GECCO '21: Proceedings of the Genetic and Evolutionary Computation Conference

GECCO '21: Proceedings of the Genetic and Evolutionary Computation Conference

Full Citation in the ACM Digital Library

Reverse-engineering core common sense with the tools of probabilistic programs, game-style simulation engines, and inductive program synthesis

  • Joshua Tenenbaum

None of today's AI systems or approaches comes anywhere close to capturing the common sense of a toddler, or even a 3-month old infant. I will talk about some of the challenges facing conventional machine learning paradigms, such as end-to-end unsupervised learning in deep networks and deep reinforcement learning, and discuss some initial, small steps we have taken with an alternative cognitively-inspired AI approach. This requires us to develop a different engineering toolset, based on probabilistic programs, game-style simulation programs as general-purpose startup software (or "the game engine in the head"), and learning as programming (or "the child as hacker").

Statistical physics and statistical inference

  • Marc Mézard

A major challenge of contemporary statistical inference is the large-scale limit, where one wants to discover the values of many hidden parameters, using large amount of data. In recent years, ideas from statistical physics of disordered systems have helped to develop new algorithms for important inference problems, ranging from community detection to compressed sensing, machine learning (notably neural networks), tomography and generalized linear regression. The talk will review these developments and explain how they can be used, to develop new types of algorithms and identify phase transitions.

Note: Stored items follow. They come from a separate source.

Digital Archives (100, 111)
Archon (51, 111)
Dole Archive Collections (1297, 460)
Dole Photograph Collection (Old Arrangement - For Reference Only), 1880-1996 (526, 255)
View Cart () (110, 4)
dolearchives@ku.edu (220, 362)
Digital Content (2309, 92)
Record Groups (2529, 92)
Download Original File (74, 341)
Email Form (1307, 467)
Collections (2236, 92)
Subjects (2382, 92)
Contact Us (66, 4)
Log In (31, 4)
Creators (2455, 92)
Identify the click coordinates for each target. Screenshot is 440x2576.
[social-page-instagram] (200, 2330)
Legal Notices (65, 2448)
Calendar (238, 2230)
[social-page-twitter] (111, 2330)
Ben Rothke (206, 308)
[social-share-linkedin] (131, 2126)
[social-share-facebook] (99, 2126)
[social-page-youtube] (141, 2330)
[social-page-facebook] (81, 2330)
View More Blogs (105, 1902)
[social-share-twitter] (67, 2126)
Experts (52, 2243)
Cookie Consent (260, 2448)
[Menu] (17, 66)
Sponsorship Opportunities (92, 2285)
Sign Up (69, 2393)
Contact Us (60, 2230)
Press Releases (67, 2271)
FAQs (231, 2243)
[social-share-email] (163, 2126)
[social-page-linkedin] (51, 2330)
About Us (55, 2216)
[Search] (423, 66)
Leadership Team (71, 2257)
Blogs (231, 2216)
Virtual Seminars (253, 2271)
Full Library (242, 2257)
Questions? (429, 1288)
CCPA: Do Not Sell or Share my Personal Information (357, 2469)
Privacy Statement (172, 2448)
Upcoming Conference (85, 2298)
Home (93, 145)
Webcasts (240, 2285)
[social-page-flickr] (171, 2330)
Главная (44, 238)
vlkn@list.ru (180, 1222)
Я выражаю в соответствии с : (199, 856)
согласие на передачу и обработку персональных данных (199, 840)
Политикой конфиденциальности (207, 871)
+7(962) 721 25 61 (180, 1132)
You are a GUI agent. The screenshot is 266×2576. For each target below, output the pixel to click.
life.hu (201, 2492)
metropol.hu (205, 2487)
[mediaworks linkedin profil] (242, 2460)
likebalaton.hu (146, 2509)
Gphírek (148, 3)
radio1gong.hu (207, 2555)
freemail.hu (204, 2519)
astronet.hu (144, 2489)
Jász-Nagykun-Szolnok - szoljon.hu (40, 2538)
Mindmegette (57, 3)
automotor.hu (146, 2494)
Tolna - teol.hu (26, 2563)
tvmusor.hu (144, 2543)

Why AI is harder than we think

  • Melanie Mitchell

Since its beginning in the 1950s, the field of artificial intelligence has cycled several times between periods of optimistic predictions and massive investment ("AI Spring") and periods of disappointment, loss of confidence, and reduced funding ("AI Winter"). Even with today's seemingly fast pace of AI breakthroughs, the development of long-promised technologies such as self-driving cars, housekeeping robots, and conversational companions has turned out to be much harder than many people expected. One reason for these repeating cycles is our limited understanding of the nature and complexity of intelligence itself. In this talk I will discuss some fallacies in common assumptions made by AI researchers, which can lead to overconfident predictions about the field. I will also speculate on what is needed for the grand challenge of making AI systems more robust, general, and adaptable --- in short, more intelligent.